O Bloco de Esquerda (BE) recomendou ao Governo, através de um projeto de resolução entregue na Assembleia da República, o “reforço e a reestruturação do Serviços de Urgências do Centro Hospitalar do Médio Tejo” (CHMT), composto pelos hospitais de Abrantes, Tomar e Torres Novas, no distrito de Santarém.

No Projeto de Resolução, a que a Lusa teve hoje acesso, o grupo parlamentar do BE refere que “nos últimos anos, e em diversos momentos, a Urgência Médico-Cirúrgica do Hospital de Abrantes (…) entrou em rotura”, solicitando ao Governo que “assegure que os três polos do Centro Hospitalar do Médio Tejo dispõem de serviços de urgência médico-cirúrgica, de medicina interna, de cirurgia e de pediatria, com recursos necessários para o seu normal funcionamento e com suficiente capacidade de resposta”

No documento, o BE lembra que “a reorganização do Centro Hospitalar do Médio Tejo, em 2012, levou a uma substancial redução das valências existentes em Torres Novas e em Tomar e à concentração de serviços no polo de Abrantes”, razão pela qual pede ao Governo que “assegure o alargamento das valências disponíveis nos hospitais do Centro Hospitalar do Médio Tejo e o reforço dos respetivos quadros de pessoal, contratando os profissionais em falta”.

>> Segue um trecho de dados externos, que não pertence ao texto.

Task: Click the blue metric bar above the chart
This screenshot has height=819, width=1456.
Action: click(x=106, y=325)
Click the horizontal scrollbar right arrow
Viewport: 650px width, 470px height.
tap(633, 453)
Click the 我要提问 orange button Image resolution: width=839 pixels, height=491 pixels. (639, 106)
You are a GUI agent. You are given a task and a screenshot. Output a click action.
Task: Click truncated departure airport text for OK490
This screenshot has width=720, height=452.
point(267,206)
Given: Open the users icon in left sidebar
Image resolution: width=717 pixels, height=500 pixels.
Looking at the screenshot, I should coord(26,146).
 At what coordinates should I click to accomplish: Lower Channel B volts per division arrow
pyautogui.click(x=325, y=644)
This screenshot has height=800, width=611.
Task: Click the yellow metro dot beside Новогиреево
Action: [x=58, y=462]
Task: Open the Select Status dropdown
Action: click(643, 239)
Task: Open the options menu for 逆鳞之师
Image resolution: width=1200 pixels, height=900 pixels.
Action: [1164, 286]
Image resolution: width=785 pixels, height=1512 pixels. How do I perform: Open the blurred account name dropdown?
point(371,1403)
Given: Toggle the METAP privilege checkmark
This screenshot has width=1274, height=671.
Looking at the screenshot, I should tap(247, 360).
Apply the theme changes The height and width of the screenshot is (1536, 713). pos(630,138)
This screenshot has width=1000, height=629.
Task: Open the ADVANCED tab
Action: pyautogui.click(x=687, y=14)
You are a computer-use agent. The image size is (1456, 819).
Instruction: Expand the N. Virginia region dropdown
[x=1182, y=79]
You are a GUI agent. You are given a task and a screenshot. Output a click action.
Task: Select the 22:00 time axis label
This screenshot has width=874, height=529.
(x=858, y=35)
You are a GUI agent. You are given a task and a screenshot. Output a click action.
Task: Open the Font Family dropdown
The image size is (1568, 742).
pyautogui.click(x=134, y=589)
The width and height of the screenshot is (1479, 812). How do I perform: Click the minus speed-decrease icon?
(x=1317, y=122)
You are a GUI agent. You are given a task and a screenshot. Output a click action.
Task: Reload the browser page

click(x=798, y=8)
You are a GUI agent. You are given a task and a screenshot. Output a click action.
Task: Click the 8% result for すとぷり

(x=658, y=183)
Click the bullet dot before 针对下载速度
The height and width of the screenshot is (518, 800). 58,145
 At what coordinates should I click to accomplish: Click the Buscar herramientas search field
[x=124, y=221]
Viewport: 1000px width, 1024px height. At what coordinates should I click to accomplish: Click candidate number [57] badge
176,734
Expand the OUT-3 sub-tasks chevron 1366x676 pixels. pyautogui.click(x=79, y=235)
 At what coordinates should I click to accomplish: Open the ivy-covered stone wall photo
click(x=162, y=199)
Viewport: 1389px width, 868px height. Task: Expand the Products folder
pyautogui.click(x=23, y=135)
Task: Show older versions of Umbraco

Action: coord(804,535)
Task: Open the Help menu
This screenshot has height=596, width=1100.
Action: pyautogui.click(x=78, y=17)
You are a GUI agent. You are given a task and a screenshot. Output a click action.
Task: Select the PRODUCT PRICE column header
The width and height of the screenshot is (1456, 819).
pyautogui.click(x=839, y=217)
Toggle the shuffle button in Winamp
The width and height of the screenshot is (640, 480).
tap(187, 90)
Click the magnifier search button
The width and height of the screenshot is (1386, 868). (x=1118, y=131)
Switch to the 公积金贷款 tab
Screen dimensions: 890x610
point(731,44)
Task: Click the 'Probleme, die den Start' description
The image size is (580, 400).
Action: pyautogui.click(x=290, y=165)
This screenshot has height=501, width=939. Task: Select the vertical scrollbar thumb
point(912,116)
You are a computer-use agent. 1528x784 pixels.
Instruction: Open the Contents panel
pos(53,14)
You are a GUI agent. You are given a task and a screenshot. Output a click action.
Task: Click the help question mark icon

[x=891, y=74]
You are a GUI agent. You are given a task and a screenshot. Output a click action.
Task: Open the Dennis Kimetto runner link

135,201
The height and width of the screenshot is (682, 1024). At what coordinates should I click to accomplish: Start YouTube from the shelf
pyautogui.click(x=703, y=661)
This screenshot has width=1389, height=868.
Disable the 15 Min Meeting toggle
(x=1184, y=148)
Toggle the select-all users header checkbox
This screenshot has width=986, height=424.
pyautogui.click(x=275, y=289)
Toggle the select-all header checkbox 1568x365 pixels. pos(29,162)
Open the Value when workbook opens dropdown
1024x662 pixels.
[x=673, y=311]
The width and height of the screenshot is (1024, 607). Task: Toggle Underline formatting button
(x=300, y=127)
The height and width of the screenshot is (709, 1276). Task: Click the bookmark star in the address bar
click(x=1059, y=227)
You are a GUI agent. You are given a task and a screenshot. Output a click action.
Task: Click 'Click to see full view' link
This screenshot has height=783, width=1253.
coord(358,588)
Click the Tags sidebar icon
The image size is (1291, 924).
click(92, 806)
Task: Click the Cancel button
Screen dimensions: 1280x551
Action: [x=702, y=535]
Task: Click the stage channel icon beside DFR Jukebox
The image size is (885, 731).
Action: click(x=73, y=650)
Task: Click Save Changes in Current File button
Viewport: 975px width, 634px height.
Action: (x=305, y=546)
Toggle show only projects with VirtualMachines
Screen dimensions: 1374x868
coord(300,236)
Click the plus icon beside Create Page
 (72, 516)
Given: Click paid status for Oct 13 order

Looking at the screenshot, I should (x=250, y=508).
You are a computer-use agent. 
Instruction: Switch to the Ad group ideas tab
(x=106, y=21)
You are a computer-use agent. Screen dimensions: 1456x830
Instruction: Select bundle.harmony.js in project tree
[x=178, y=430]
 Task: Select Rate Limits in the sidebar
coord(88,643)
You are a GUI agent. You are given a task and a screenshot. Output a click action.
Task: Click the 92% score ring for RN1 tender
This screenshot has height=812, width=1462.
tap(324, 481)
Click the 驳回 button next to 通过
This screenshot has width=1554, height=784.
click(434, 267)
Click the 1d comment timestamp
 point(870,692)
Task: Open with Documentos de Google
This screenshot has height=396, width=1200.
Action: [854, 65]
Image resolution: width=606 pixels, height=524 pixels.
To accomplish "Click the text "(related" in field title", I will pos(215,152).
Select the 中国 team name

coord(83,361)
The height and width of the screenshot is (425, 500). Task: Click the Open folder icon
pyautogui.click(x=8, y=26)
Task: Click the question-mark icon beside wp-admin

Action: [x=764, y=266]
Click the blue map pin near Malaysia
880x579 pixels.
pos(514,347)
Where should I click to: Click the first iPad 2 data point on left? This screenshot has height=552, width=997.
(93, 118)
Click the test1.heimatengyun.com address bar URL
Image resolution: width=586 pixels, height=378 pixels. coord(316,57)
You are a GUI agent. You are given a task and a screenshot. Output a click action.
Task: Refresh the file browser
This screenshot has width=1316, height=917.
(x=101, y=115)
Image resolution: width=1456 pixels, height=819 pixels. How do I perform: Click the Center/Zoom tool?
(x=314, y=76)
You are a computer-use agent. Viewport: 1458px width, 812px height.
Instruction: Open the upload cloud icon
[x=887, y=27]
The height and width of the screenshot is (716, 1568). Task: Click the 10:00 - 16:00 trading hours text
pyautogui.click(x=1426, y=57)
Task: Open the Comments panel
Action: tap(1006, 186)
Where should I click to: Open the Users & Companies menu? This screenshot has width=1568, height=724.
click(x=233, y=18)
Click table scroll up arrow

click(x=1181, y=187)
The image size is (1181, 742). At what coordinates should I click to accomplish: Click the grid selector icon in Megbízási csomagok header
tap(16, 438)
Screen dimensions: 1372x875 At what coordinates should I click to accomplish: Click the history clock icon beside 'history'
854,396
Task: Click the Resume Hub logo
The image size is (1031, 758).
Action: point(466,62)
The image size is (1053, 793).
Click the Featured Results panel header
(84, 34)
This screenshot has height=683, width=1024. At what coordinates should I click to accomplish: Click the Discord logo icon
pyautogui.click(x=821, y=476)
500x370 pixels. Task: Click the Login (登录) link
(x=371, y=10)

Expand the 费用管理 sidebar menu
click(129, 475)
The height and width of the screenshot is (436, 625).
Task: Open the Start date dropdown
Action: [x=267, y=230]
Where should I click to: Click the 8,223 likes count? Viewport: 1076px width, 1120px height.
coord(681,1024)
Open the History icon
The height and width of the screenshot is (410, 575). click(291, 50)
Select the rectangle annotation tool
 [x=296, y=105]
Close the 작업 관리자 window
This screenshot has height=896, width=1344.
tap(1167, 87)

O grupo parlamentar do BE lembra ainda que o CHMT “serve polos urbanos muito distantes dessa única urgência médico-cirúrgica, em Abrantes, e com três unidades unidas por uma rede viária que só assegura ligações rápidas através de SCUTs (portajadas)”, solicitando ao Governo, nesse sentido, que “garanta o transporte gratuito entre as várias unidades do centro hospitalar aos utentes que tiveram alta em unidade diferente daquela em que deram entrada, para que nenhum utente fique deslocado depois de alta hospitalar, exceto por opção do próprio”.